*Work order*
Below are records that should be duplicated exactly, with no image retained.

*Records provided*
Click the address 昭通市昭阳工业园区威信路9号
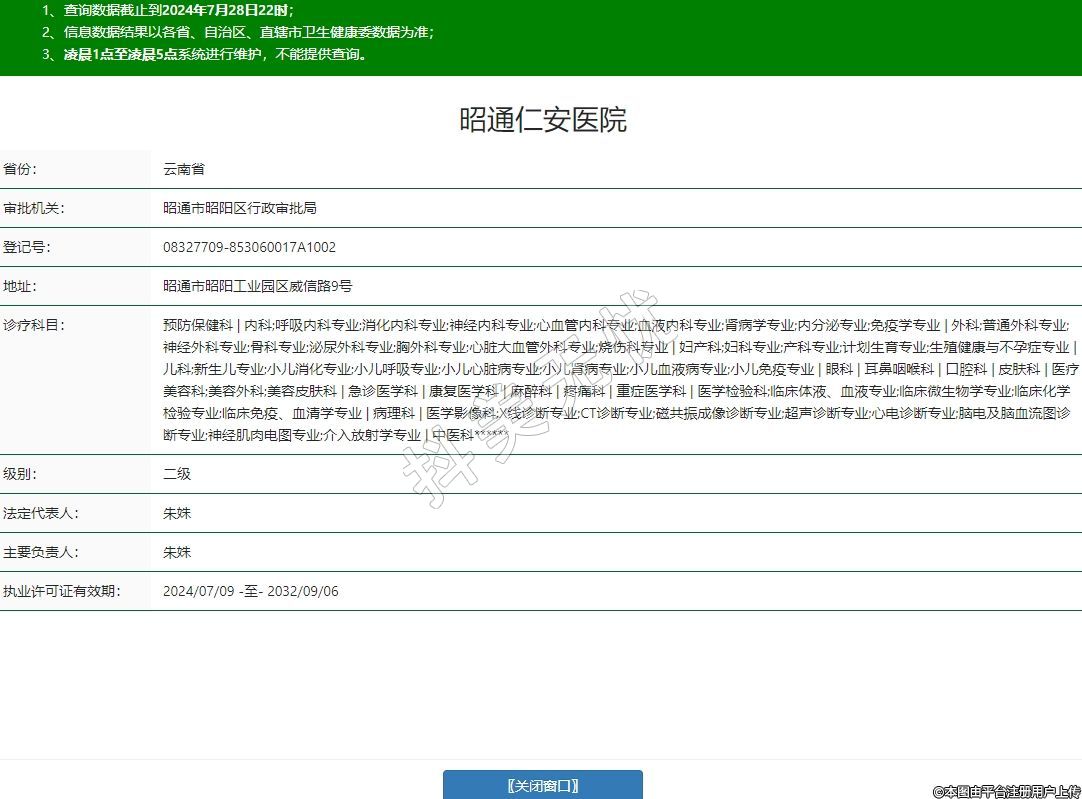 258,286
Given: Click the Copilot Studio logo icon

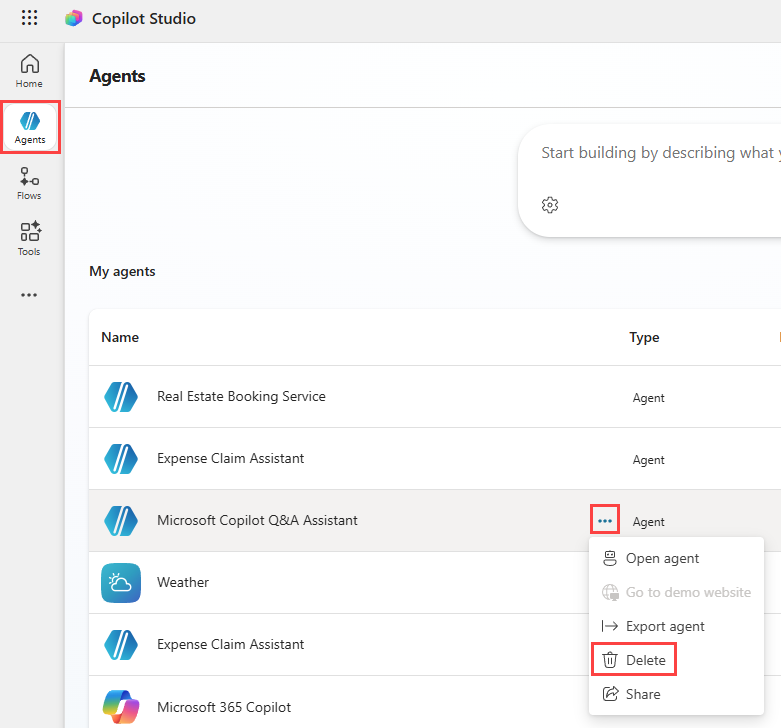Looking at the screenshot, I should pos(74,18).
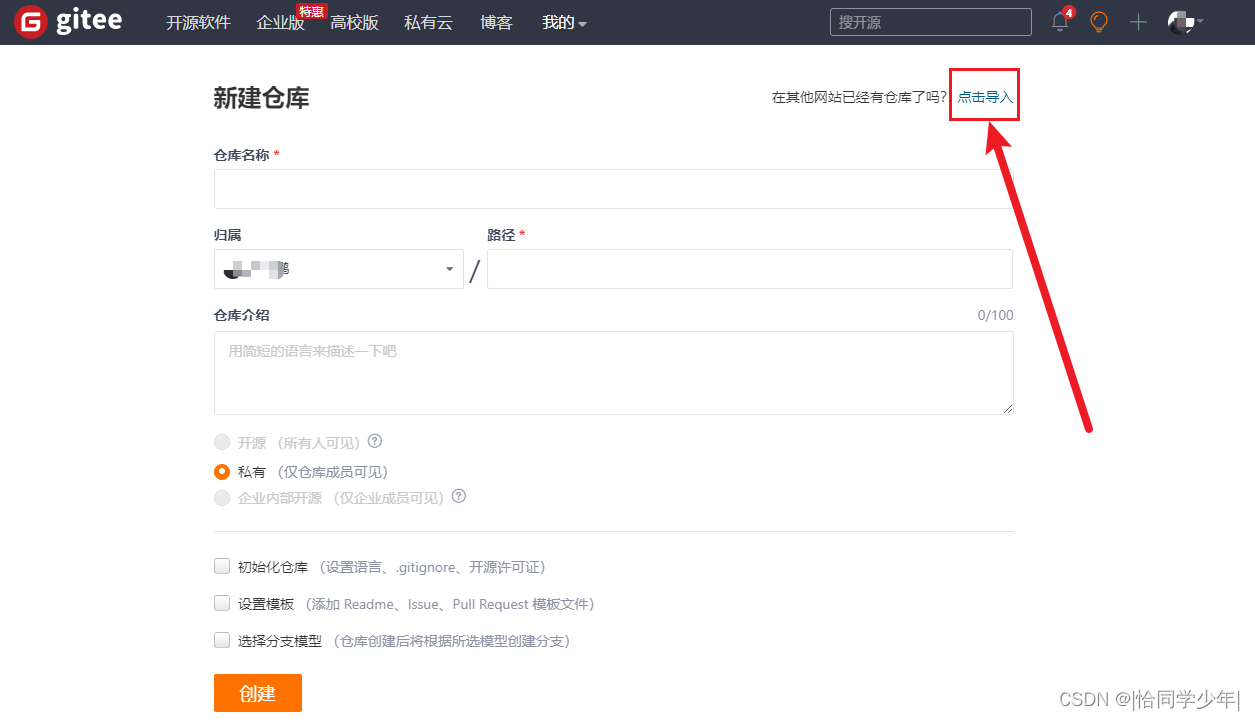
Task: Open notifications via the bell icon
Action: pos(1059,22)
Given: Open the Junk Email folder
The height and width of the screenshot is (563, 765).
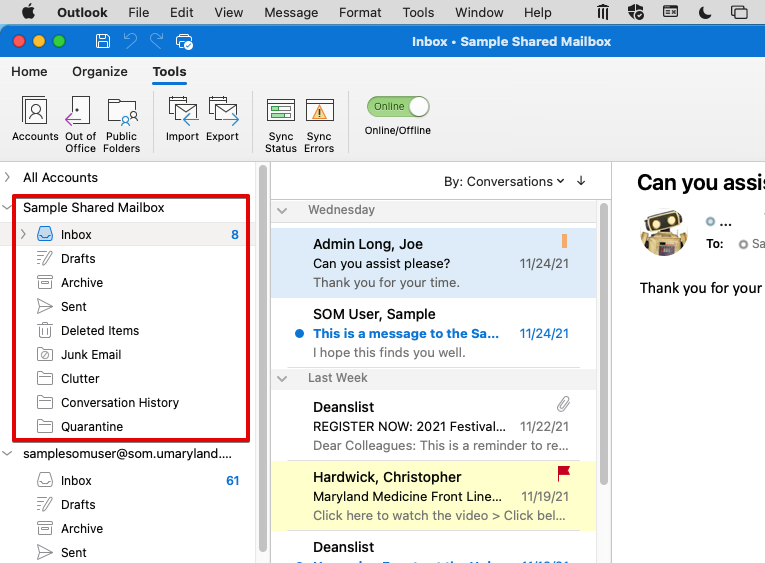Looking at the screenshot, I should [92, 355].
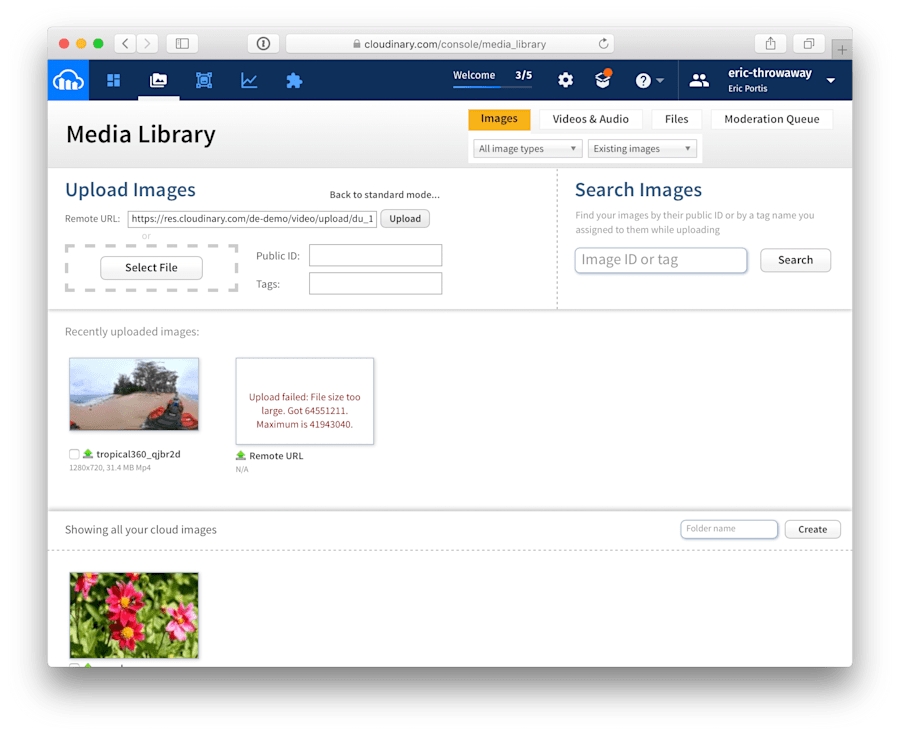Switch to the Videos & Audio tab
Screen dimensions: 900x735
tap(590, 119)
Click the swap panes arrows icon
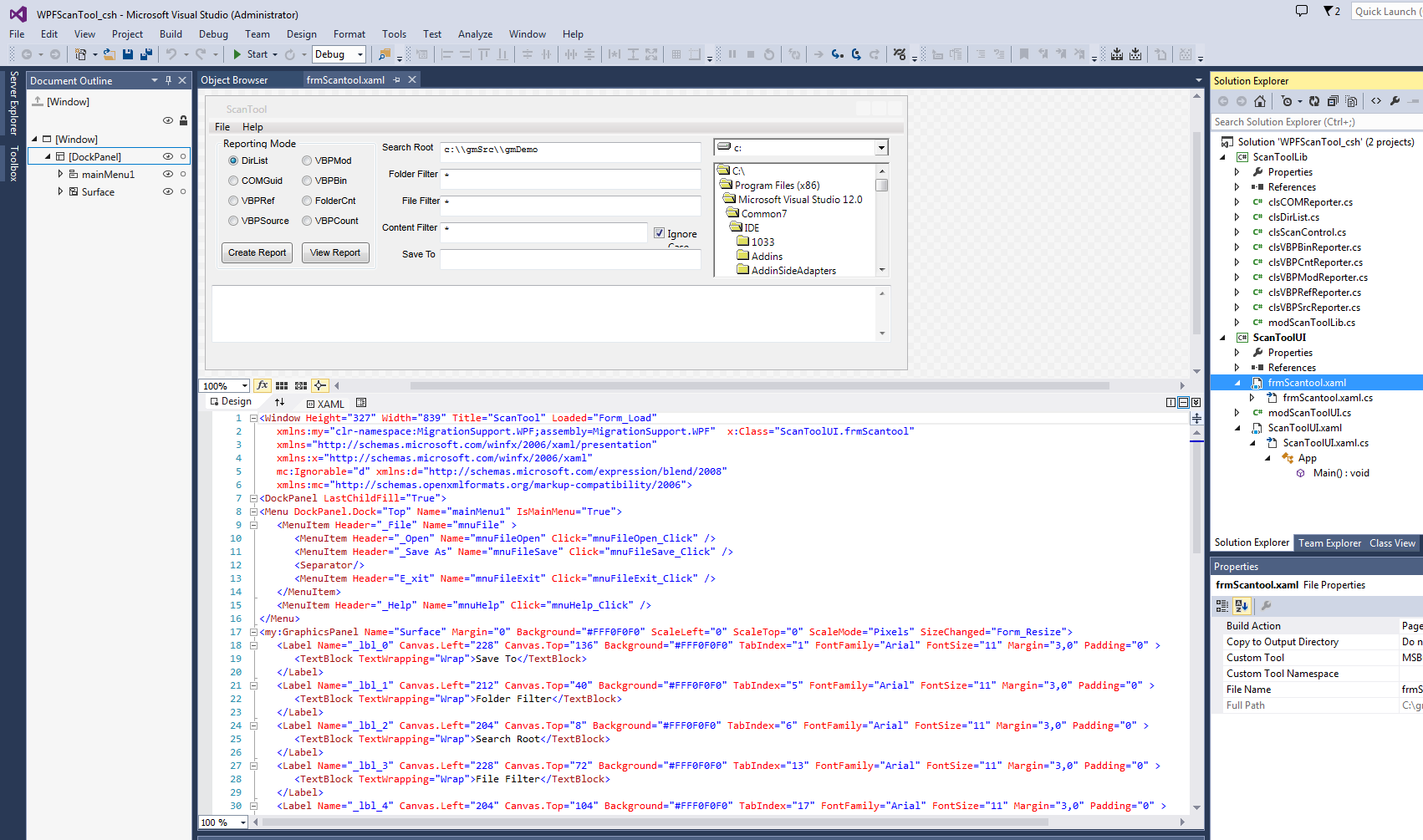Viewport: 1423px width, 840px height. [279, 402]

*Output of the task*
Click the address 昭通市昭阳工业园区威信路9号
 258,286
Given: Click the Copilot Studio logo icon

Looking at the screenshot, I should pos(74,18).
Task: Open notifications via the bell icon
Action: pos(1059,22)
Given: Open the Junk Email folder
The height and width of the screenshot is (563, 765).
Looking at the screenshot, I should [92, 355].
Switch to the Videos & Audio tab
Screen dimensions: 900x735
tap(590, 119)
Click the swap panes arrows icon
Viewport: 1423px width, 840px height. [279, 402]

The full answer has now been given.